TASK INPUTS Start Marker
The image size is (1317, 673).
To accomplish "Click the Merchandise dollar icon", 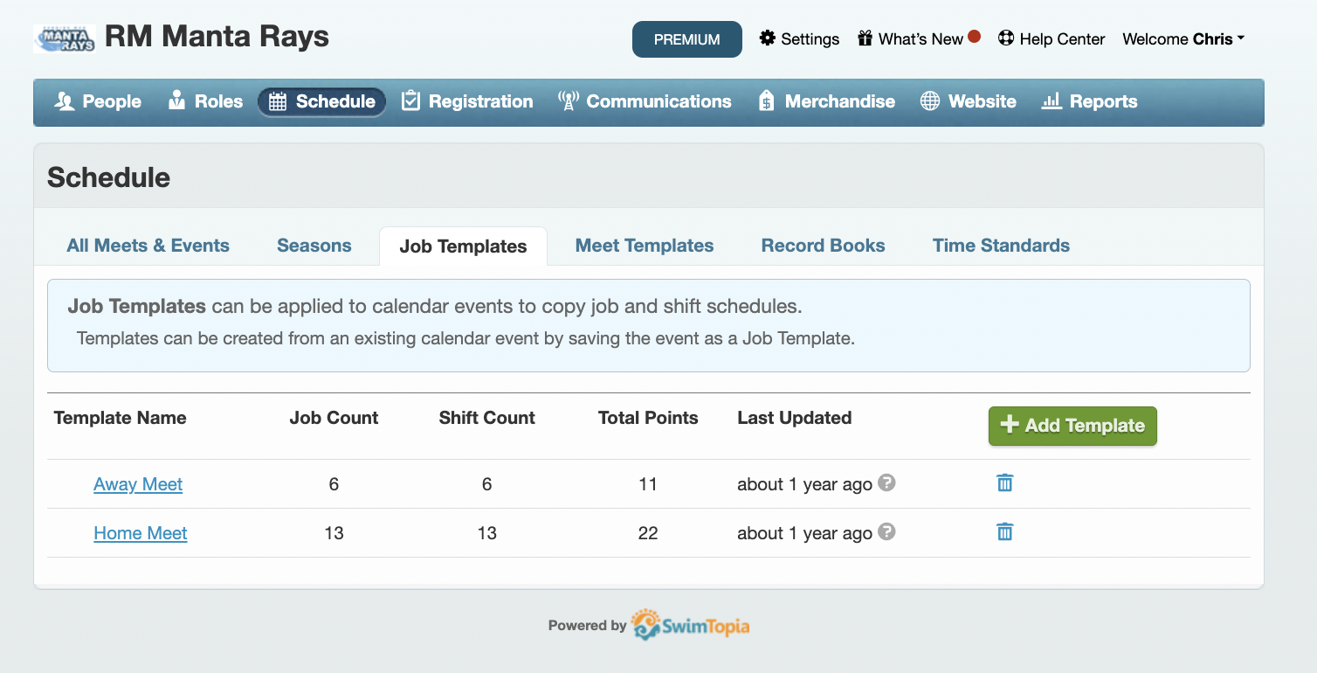I will 766,101.
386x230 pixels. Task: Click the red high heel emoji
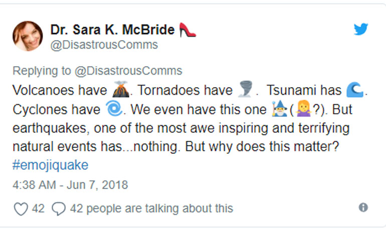(x=187, y=30)
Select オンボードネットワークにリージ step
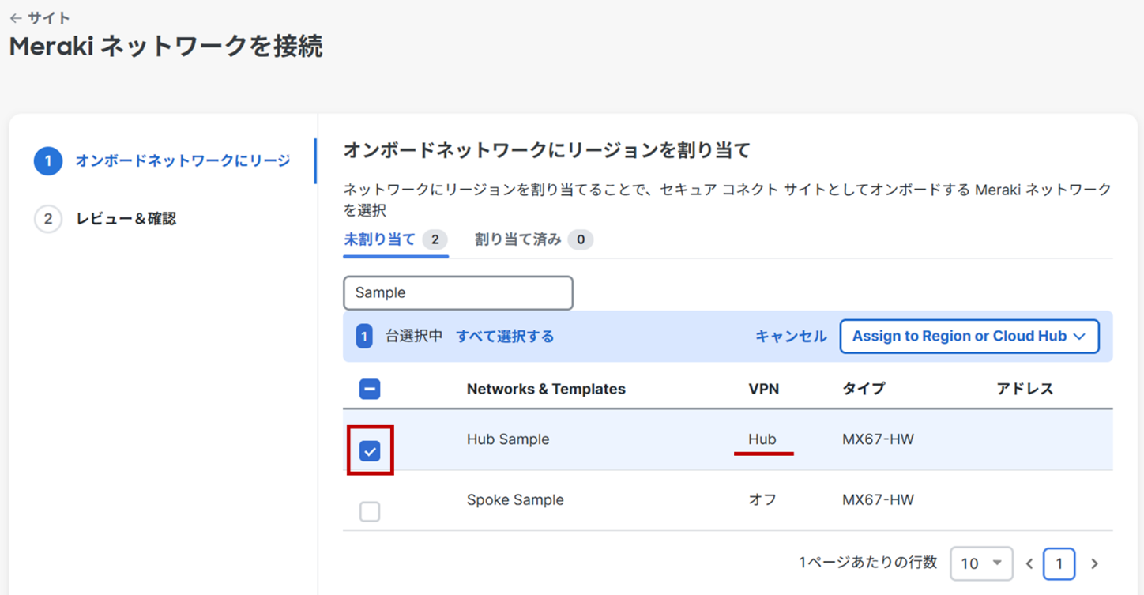 pyautogui.click(x=183, y=161)
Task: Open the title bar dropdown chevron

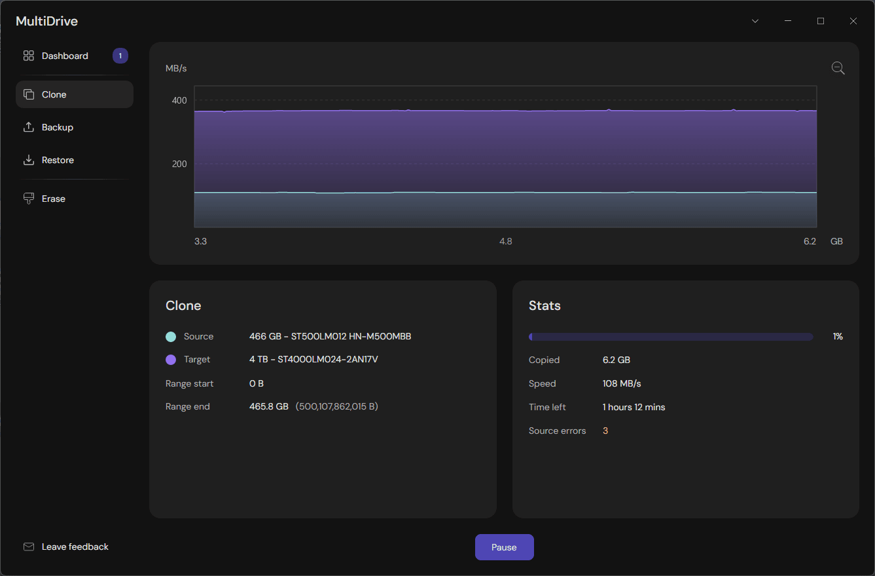Action: 755,20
TASK INPUTS End Marker
TASK PROMPT:
Your copy should hold exactly the lines from the line containing "Select オンボードネットワークにリージ step" through the last line of the listing above, both included, and no pictures.

TASK SOLUTION:
Select オンボードネットワークにリージ step
 pyautogui.click(x=183, y=161)
Task: Open the title bar dropdown chevron

Action: 755,20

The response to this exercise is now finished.